The initial jump off point for the abseil was fairly dry but still early in the season and with plenty of rainfall only a few weeks beforehand there was a fair flow down the falls so once the descent started you received a drenching while the normal algae made the rocks in some places fairly slippery so the usual jumping – bouncing technique had to be reined in a bit. The end of the abseil finishes in Junction Pool where Joffre, Hancock and Weano Gorges and Red Gorge all converge. I cleared my self from the rope and swam across the pool to enjoy the sun and watch the rest of the team scamper down.
We then started our exit through Hancock gorge through through some spectacular but slippery terrain ascending the Chute, followed by a short vertical climb then traversing and climbing our way above Regan’s Pool* and Kermit’s Pool across the Spider walk to the end of the restricted area and into the class five section of Hancock Gorge. At the end of the restricted area we bundled up our ropes and gear, enjoyed a short break and Mars bar and then made our way out of the gorge back to the bus at the Weano Recreation area.

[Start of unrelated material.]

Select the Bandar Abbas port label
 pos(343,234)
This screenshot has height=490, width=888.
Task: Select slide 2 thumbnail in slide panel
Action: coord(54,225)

This was a brilliant day out for me joining a very cool bunch of guys enjoying their jobs of making some of the spectacular but tricky areas of Karijini National Park both accessible and safe. If you are in Karijini one of their tours is a highlight not to be missed.

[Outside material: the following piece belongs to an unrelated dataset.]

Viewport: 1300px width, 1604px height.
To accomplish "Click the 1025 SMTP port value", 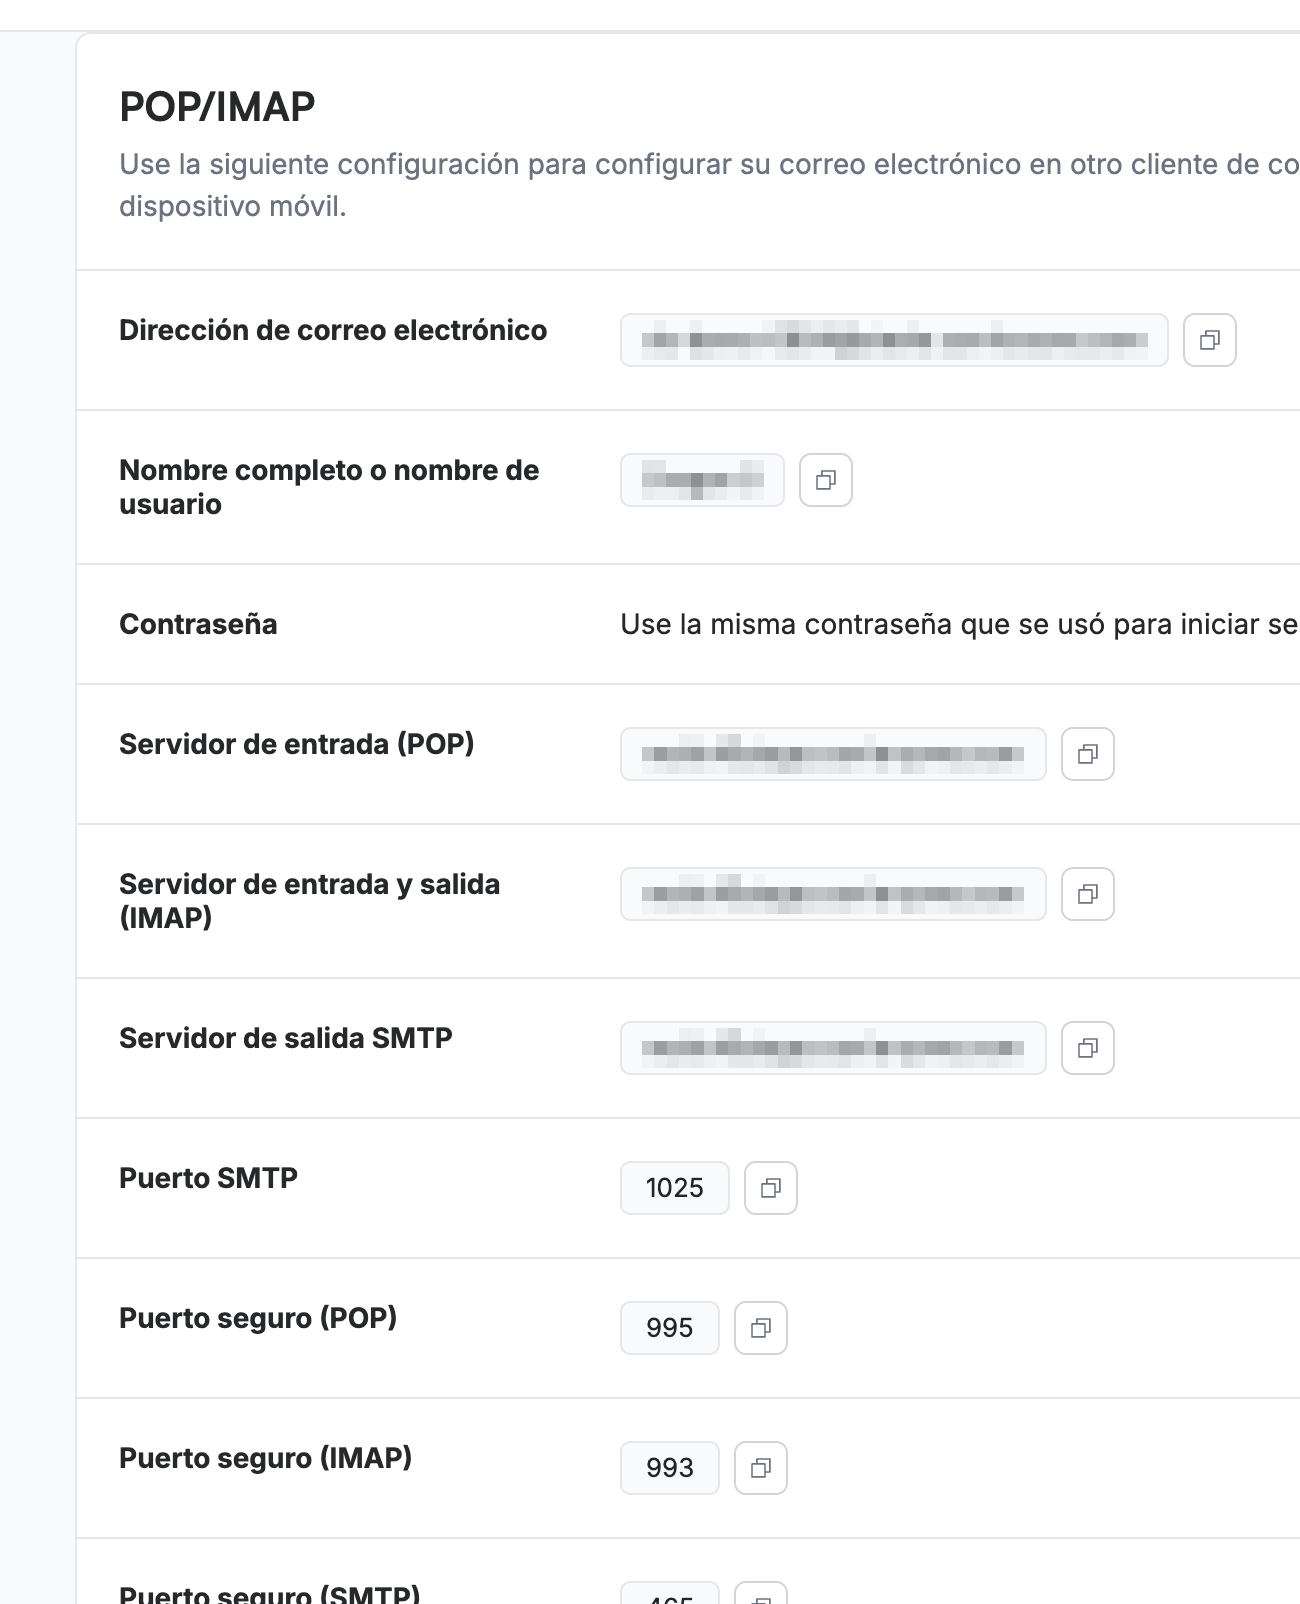I will point(675,1188).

*Special Note. Regan’s Pool has been named in honour of State Emergency Services Volunteer James Regan who drowned in a flash flood in April 2004 while rescuing a tourist from this pool. It was actually the second rescue of the day for the SES and involved SES volunteers, police and park rangers.

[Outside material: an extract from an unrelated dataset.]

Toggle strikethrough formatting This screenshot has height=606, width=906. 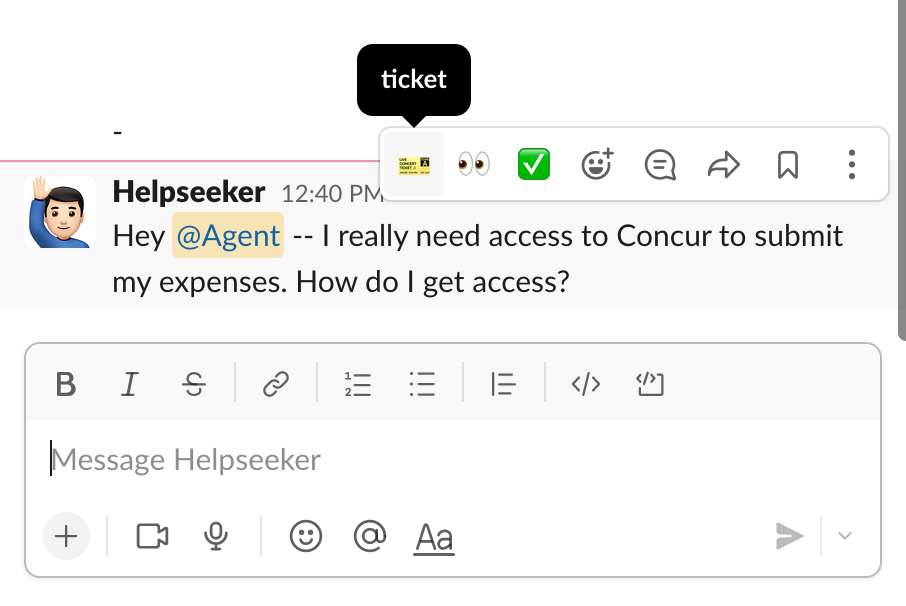coord(194,383)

There are two campgrounds in the national park. At the Eastern end of Karijini is the Dept of Parks and Wildlife campsite at Dales Gorge. This campsite sits within waking distance of Dales Gorge, the gorge which is most easily accessed and is close to the visitor centre. Facilities are limited to bbqs and long drop toilets. Showers are available for a fee at the visitor centre. The other campsite, part of Karijini Eco Retreat, is at the Western end of Karijini and is owned by a local aboriginal corporation. There are a range of accommodation options from camping sites to safari tents with ensuites. There is a cafe/bar/restaurant within the complex and the Eco Retreat is where West Oz Active collect people participating in their tours.
Best time of the year to visit
Canyoning tours run from 1 April to the end of October (they are popular and numbers are limited to a maximum of 12 per day, so if you are keen check availability and book in advance). Outside of this time the Pilbara is unbearably hot and is not recommended. The Winter months of June and July are cold at night and swimming in the pools at the bottom of the gorges will be a very bracing experience. Wildflowers are usually at their best in late July/August.
Drive 1400kms (2 days) from Perth (in which case you will want to combine with visits to any or all of the coastal areas of Kalbarri, Shark Bay and Exmouth). Alternatively the closest airport is 140km away at Paraburdoo from where a car can be hired for the 2 hour drive to Karijini. As some of the roads within Karijini are not sealed, a four wheel drive is the best car option.
In summer temperatures are often over 40°C while in winter 25°C is more common during the day with low single figure temperatures at night. In mid winter the water in the gorges which only catch the sunlight at midday can be very cold. The nearest rescue and paramedic teams are at Mt Newman, 254km and Tom Price 75km away. The nearest hospital is at Tom Price.
The water level in the gorges can rise quite quickly as flash flooding from rainfall rushes through the confined gorges, so check the weather as well.